WHAT IS ASKED:
1. In the mailing-list post on Python 3.0 and WSGI 1.0, who brought PEP 383 to Ian Bicking's attention?
2. Write the next part of the mailing-list post on Python 3.0 and WSGI 1.0, picking up right after its final line.

SOURCE:
* * * *

[Web-SIG] Python 3.0 and WSGI 1.0.

Ian Bicking ianb at colorstudy.com
Wed May 6 05:27:17 CEST 2009


On Tue, May 5, 2009 at 10:14 PM, Graham Dumpleton <
graham.dumpleton at gmail.com> wrote:

> 2009/5/6 Ian Bicking <ianb at colorstudy.com>:
> > Philip Jenvey brought this to my attention:
> >
> >   http://www.python.org/dev/peps/pep-0383/
> >
> > It's a UTF8 encoding and decoding scheme that encodes illegal bytes in
> such
> > a way that you can decode to get the original bytes object, and thus
> > transcode to another encoding.  It's intended for cases exactly like
> WSGI.
>
> Care to explain then how that would in practice be used while I try
> and reread it a few times to try and understand it myself? :-)
>

I don't particularly know, except I think you'd do things like:

environ['PATH_INFO'] = urllib.unquote(http_byte_path).decode('utf8',
'python-escape')

* * * *

EXCERPTED RECORDS:

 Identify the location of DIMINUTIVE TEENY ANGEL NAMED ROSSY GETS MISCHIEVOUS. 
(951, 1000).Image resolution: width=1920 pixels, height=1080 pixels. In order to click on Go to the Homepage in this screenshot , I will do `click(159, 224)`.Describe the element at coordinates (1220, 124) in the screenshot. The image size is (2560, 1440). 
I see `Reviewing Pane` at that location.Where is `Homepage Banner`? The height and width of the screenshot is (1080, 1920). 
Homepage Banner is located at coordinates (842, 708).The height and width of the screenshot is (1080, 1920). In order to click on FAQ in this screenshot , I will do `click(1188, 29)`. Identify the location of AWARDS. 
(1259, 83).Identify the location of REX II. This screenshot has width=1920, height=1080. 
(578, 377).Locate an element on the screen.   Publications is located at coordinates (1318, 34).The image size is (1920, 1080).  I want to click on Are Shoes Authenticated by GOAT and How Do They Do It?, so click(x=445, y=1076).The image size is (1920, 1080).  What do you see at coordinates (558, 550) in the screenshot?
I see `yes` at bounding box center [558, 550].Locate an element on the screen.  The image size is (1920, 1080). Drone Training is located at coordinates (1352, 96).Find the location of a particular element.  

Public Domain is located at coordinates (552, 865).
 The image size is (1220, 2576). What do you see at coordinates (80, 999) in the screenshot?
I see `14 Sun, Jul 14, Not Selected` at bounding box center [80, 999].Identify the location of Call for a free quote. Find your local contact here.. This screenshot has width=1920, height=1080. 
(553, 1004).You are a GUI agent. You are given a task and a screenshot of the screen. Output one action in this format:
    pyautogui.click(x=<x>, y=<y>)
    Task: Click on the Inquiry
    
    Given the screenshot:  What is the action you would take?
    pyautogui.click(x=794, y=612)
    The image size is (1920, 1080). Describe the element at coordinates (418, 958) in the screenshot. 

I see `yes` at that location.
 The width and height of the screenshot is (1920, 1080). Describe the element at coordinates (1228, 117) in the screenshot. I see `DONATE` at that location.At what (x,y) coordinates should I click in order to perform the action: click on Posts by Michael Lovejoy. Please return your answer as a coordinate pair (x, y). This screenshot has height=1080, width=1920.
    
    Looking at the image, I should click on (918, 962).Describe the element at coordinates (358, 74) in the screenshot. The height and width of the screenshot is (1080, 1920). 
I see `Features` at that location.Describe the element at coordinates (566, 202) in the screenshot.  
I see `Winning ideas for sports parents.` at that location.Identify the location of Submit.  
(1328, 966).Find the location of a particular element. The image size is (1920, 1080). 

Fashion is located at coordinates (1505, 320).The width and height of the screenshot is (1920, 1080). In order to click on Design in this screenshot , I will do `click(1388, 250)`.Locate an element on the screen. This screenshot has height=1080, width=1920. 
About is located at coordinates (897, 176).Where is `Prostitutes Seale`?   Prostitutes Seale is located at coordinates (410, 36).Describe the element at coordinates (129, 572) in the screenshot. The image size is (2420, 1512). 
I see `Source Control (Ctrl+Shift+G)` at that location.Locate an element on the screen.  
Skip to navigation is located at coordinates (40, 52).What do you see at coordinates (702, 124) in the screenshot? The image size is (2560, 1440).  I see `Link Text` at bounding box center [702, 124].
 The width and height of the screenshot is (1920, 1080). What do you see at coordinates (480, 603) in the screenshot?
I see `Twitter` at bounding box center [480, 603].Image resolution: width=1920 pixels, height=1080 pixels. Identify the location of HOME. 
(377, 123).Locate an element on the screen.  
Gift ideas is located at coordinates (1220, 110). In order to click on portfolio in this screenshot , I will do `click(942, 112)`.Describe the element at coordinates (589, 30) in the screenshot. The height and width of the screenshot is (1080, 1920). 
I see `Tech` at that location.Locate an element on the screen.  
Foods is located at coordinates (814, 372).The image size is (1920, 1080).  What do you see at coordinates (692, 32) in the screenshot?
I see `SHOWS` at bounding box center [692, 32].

* * * *

RESULTS FOR EACH TASK:
1. Philip Jenvey

2.
Then if the encoding was wrong, you could transcode like:

environ['PATH_INFO'] = environ['PATH_INFO'].encode('utf8',
'python-escape').decode('latin1', 'python-escape')

Note that you need to know the encoding that was used (utf8 in this case)
and that python-escape was used.  It has been suggested that the server
should put the encoding it used into the environment.  When transcoding this
should also be updated.

It's not clear what python-escape is going to do, I don't think that's been
determined.  Probably it'll put \x00 or something in the unicode string to
mark raw bytes.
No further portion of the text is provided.